Gefährliche Mission – Infinity

Ein seltener Moment emotionaler Nähe. Sarah (Johanna Weißert), Helen (Jennifer Ewert) und Eloise (Emilia Haag). (Foto: Birgit Hupfeld)
Ein seltener Moment emotionaler Nähe. Sarah (Johanna Weißert), Helen (Jennifer Ewert) und Eloise (Emilia Haag). (Foto: Birgit Hupfeld)

Am Donnerstag, den 08.09.2016 war im Dortmunder Kinder- und Jugendtheater die Uraufführung für die Auftragsarbeit (Charles Way) in Kooperation mit dem Consol Theater Gelsenkirchen und dem Theatr IoIo (Cardiff). Im drei Personen Stück unter der Regie von Andrea Kramer (Consol Theater) stellen Johanna Weißert vom KJT die Mutter Sarah, Jennifer Ewert (Consol Theater) ihre Zwillingsschwester Helen und Emilia Haag (Consol Theater) Eloise, die 12-jährige Tochter von Sarah dar.

Der Weltraum. Unendliche Weiten. Aber auch unendliche Gefahren. Filme und Bücher über Unglücksfälle und Probleme während einer Raummission sind nicht selten. Wer erinnert sich nicht an den Ausspruch „Houston, wir haben ein Problem“ aus „Apollo 13“ oder an die Probleme des allein gelassenen „Marsianers“ aus dem Jahre 2015. Um den Mars dreht sich das Theaterstück auch: Wir befinden uns im Jahr 2033: Die rationale, neugierige Astronautin Helen wird für eine 3-jährige Marsmission auserwählt. Ihre Zwillingsschwester Sarah, eine vorsichtige, bodenständige Frau, lebt mit ihrer Tochter Eloise auf dem elterlichen Bauernhof. Während ihre Mutter der Mission skeptisch gegenüber steht, ist Eloise Stolz auf ihre mutige Tante. Sie halten so gut das geht über moderne Kommunikationssysteme Kontakt. Ängste, Konflikte und Emotionen brechen sich Bahn. Auf der Rückreise gibt es Komplikationen am Raumschiff. Kann Helen ihr Versprechen, wieder gesund heim zu kommen einlösen…?

Die Bühne war mit 12 weißen Medizinbällen und einer Leiter, Eimer vor einer blauen Wand bestückt. Ein Traktor hing seitlich links hinter der blauen Wand von der Decke. Die Regisseurin löste das Problem der großen räumlichen Distanz, indem sie nicht die reale, sondern die jeweilige emotionalen Distanz der Personen zu vermitteln suchte.
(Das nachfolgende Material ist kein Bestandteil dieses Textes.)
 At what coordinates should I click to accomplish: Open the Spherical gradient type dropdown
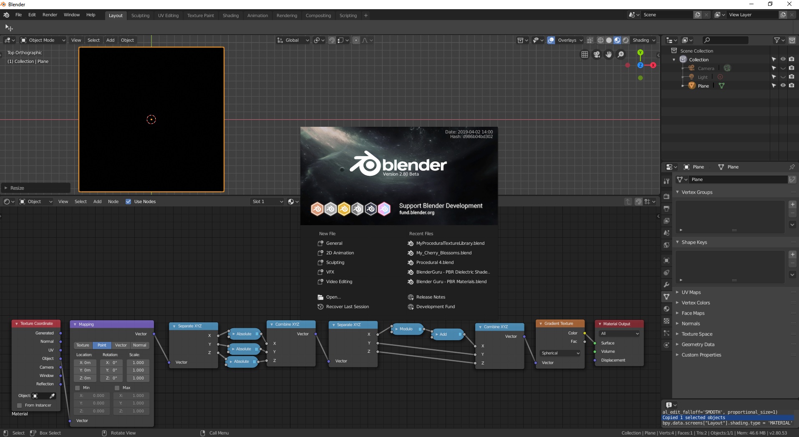[x=560, y=353]
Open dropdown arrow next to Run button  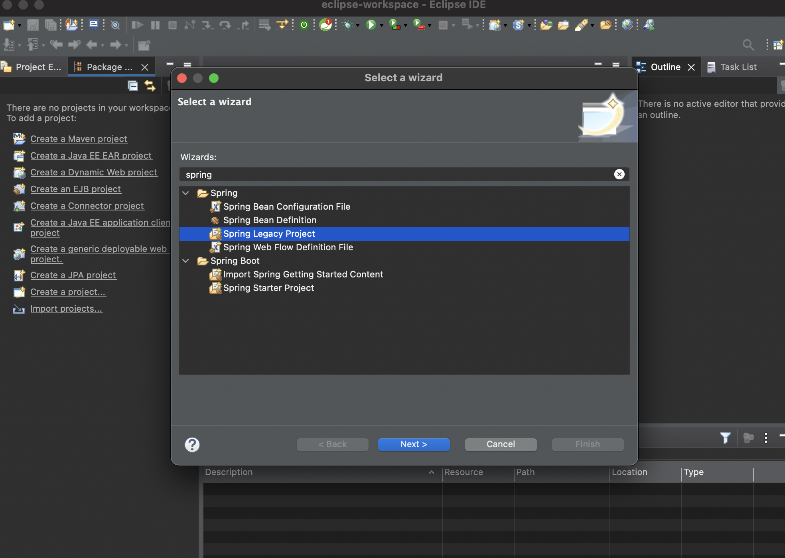point(382,26)
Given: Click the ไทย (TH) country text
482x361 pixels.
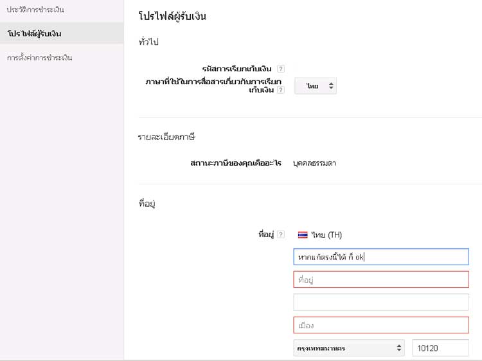Looking at the screenshot, I should [x=330, y=235].
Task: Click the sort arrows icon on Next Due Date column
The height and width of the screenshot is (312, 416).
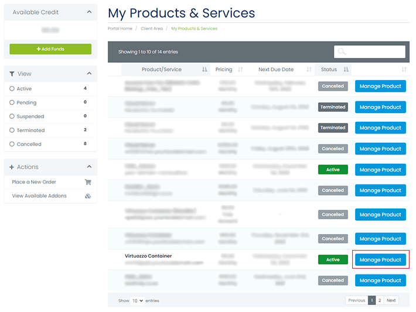Action: click(x=309, y=70)
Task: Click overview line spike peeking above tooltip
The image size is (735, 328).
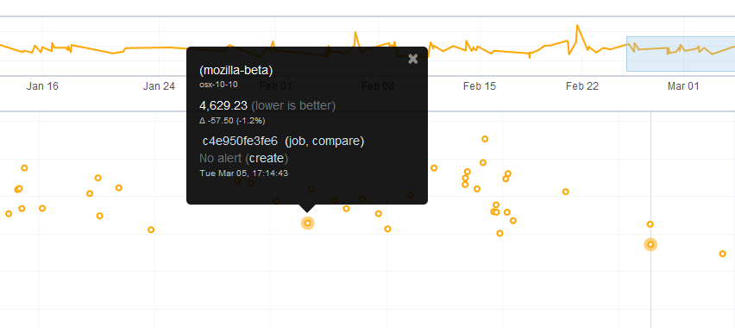Action: point(355,34)
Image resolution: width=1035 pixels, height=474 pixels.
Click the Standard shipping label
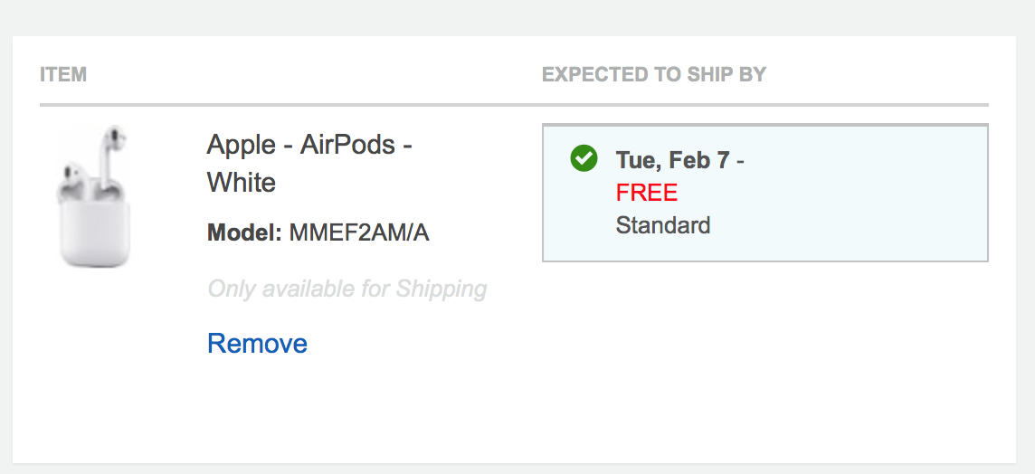pyautogui.click(x=662, y=225)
Ein gelungener Kniff war dabei der multifunktionale Einsatz der weißen Bälle und der Leiter. Mit der Nutzung der Medizinbälle konnten die drei Schauspielerinnen zum Beispiel wunderbar ihre Emotionen, wie Wut, Ängste und Zuneigung ausdrücken.

Die Typen wurden einfach und prägnant dargestellt. Helen in einem weißen Ganzkörper-Anzug, die Mutter von Eloise zünftig mit Holzfäller-Hemd und Eloise als frecher Teenager. Das Stück verlangte den Schauspielerinnen nicht nur hohes Maß an Sensibilität für die Gemütszustände ihrer Figuren ab, sondern war auch choreografisch anspruchsvoll. Sie brachten brachten Gefühle wie Eifersucht, Wut, Angst, Enttäuschung oder Freude und Stolz glaubhaft auf die Bühne. Die Musik unterstützte das Geschehen im Hintergrund. Effektvoll der hinter der blauen Leinwand projizierten Raketenstart und gelungen der gezielte Einsatz der Beleuchtung.

Das Stück stellt sich der existenziellen Frage: Welche Risiken sind wir bereit mutig für eine lebenswerte Zukunft ein zu gehen? Welche Risiken sind es wert, dass wir sie eingehen? Nicht nur für junge Menschen in der Pubertät von Bedeutung.

Weitere Informationen und Termine unter www.theaterdo.de

Das Objekt der Begierde für Helen: Der Mars, aufgenommen von Hubble. (© Foto: NASA)
Das Objekt der Begierde für Helen: Der Mars, aufgenommen von Hubble. (© Foto: NASA)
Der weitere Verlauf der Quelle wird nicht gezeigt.